### YOUR GOAL:
Please copy the listing from its first line up to and including the line with "center [74, 295].", without the pictures.

Start of Block

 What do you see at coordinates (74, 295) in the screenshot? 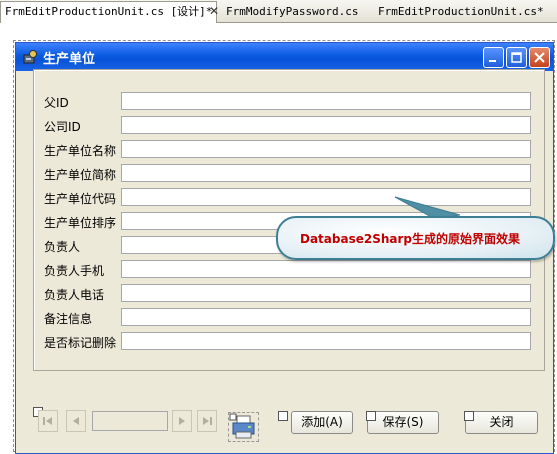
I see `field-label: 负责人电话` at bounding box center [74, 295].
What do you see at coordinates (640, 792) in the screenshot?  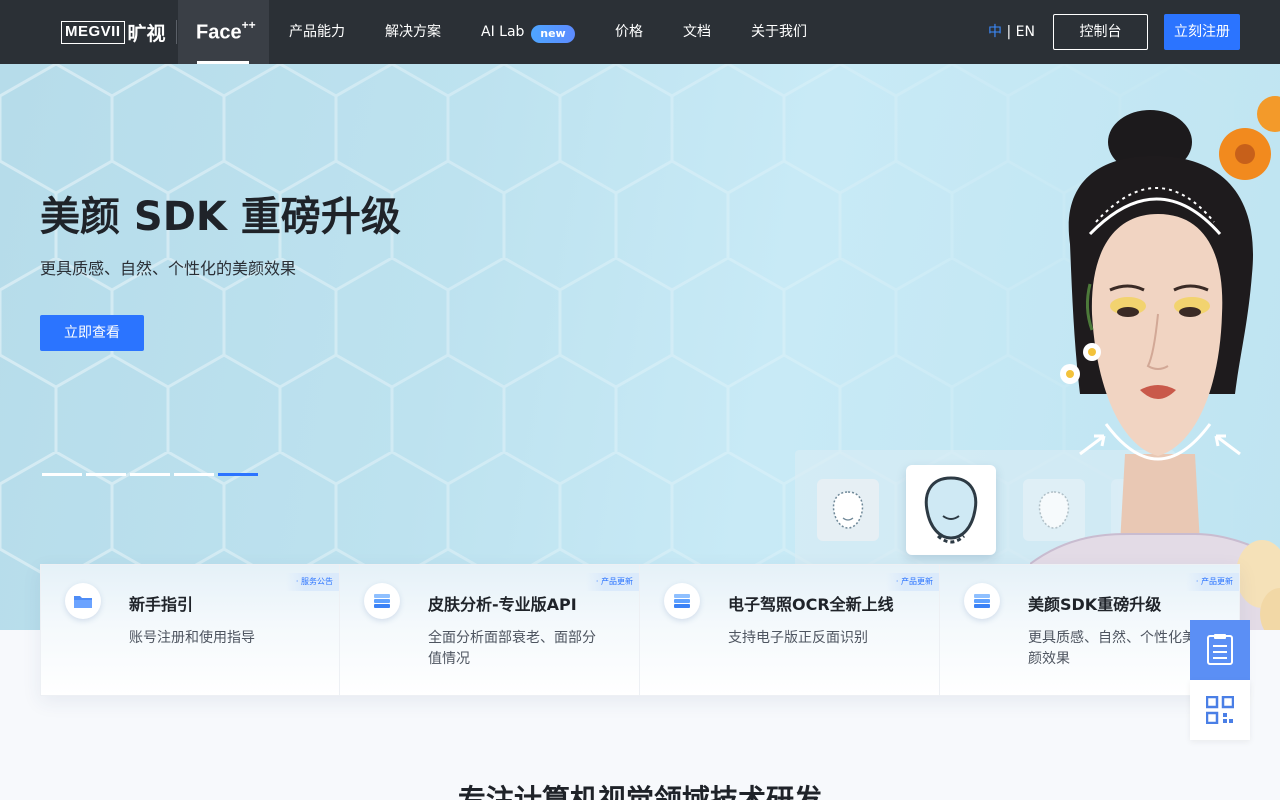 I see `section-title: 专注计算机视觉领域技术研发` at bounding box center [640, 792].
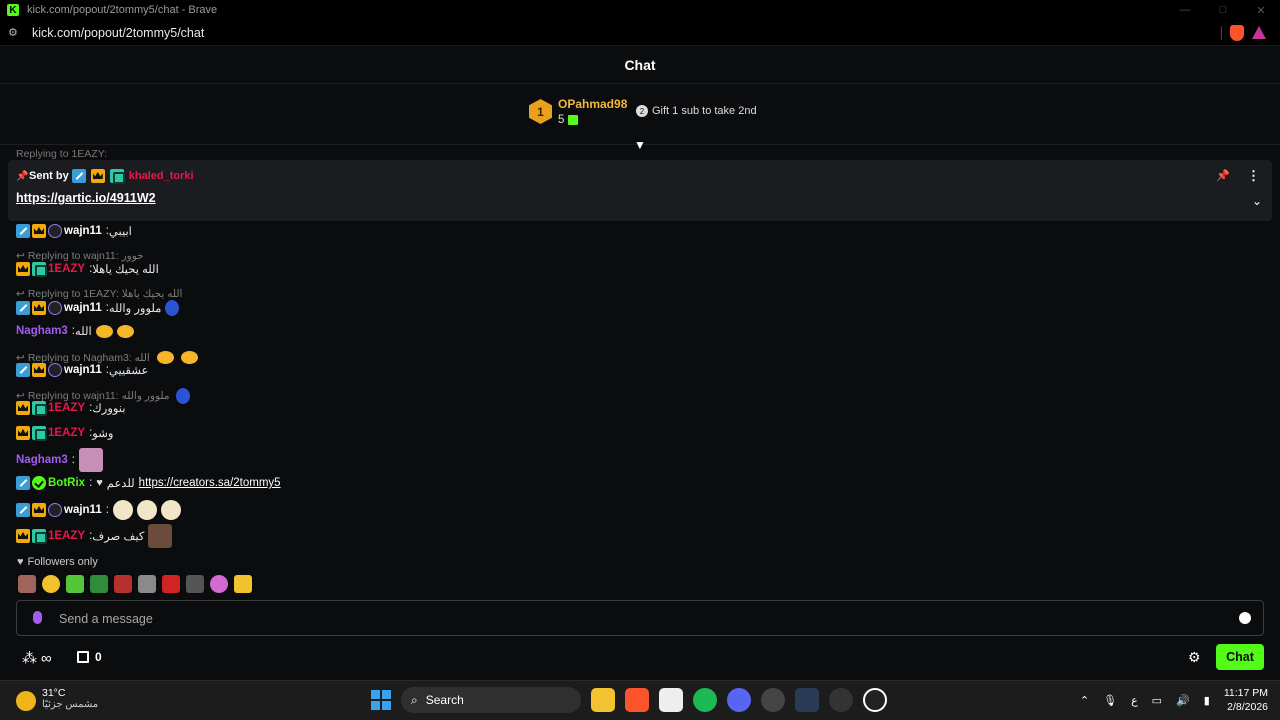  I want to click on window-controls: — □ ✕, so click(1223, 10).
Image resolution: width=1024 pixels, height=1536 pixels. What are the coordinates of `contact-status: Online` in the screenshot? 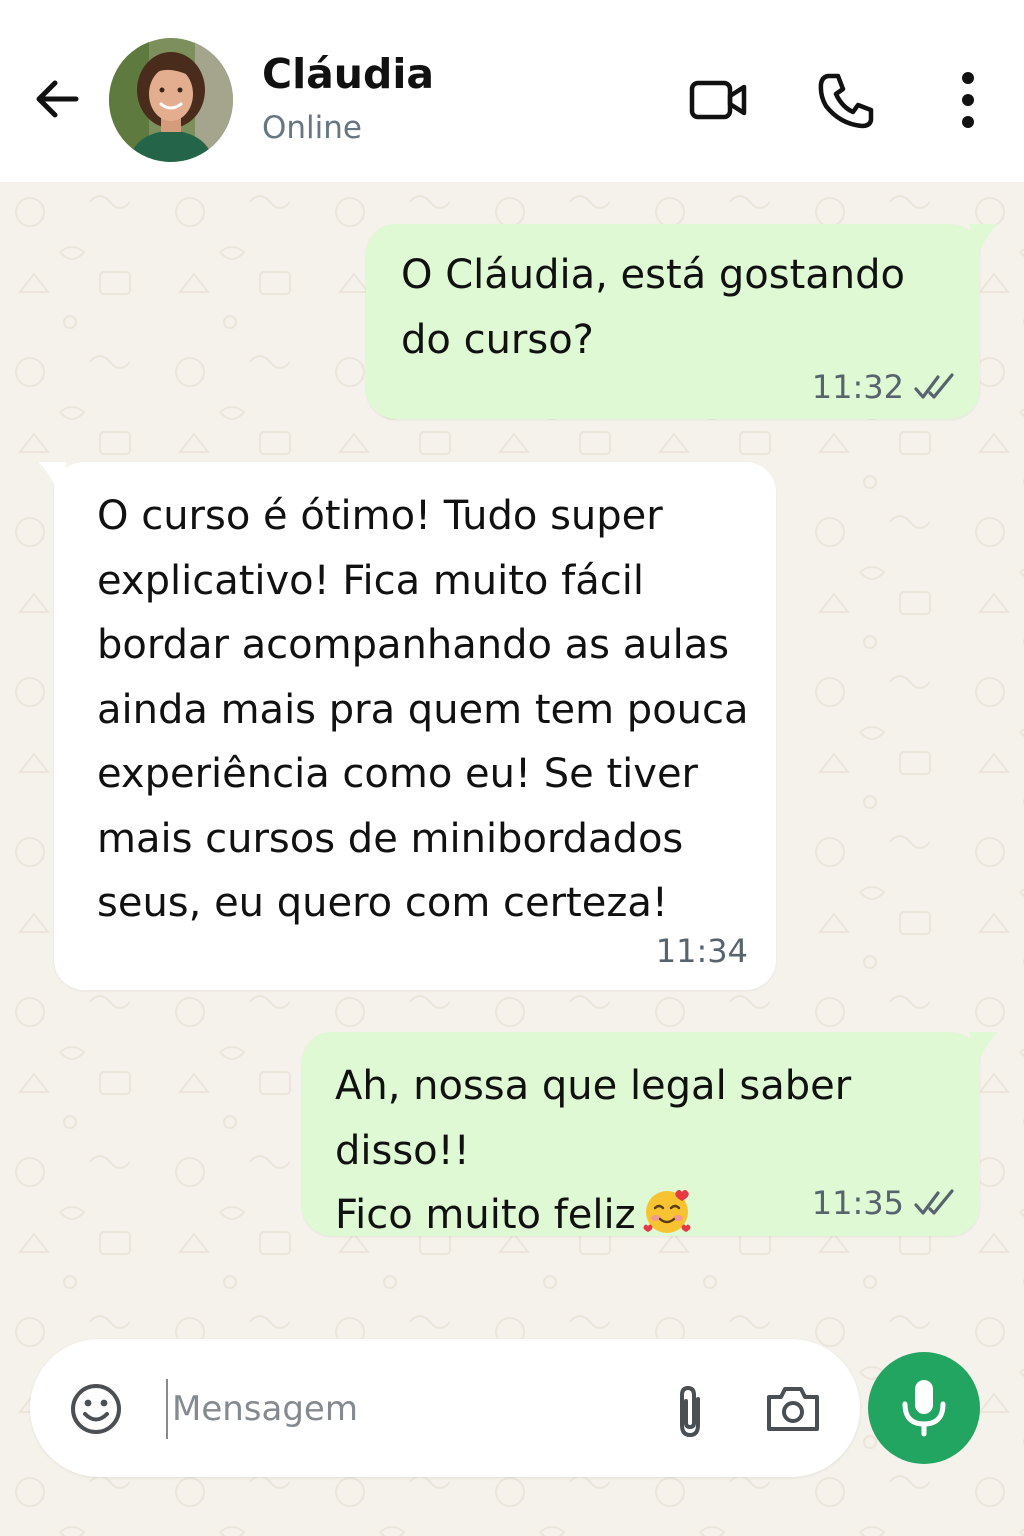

End of Block

### ANSWER SPACE:
 What do you see at coordinates (74, 295) in the screenshot? 
I see `field-label: 负责人电话` at bounding box center [74, 295].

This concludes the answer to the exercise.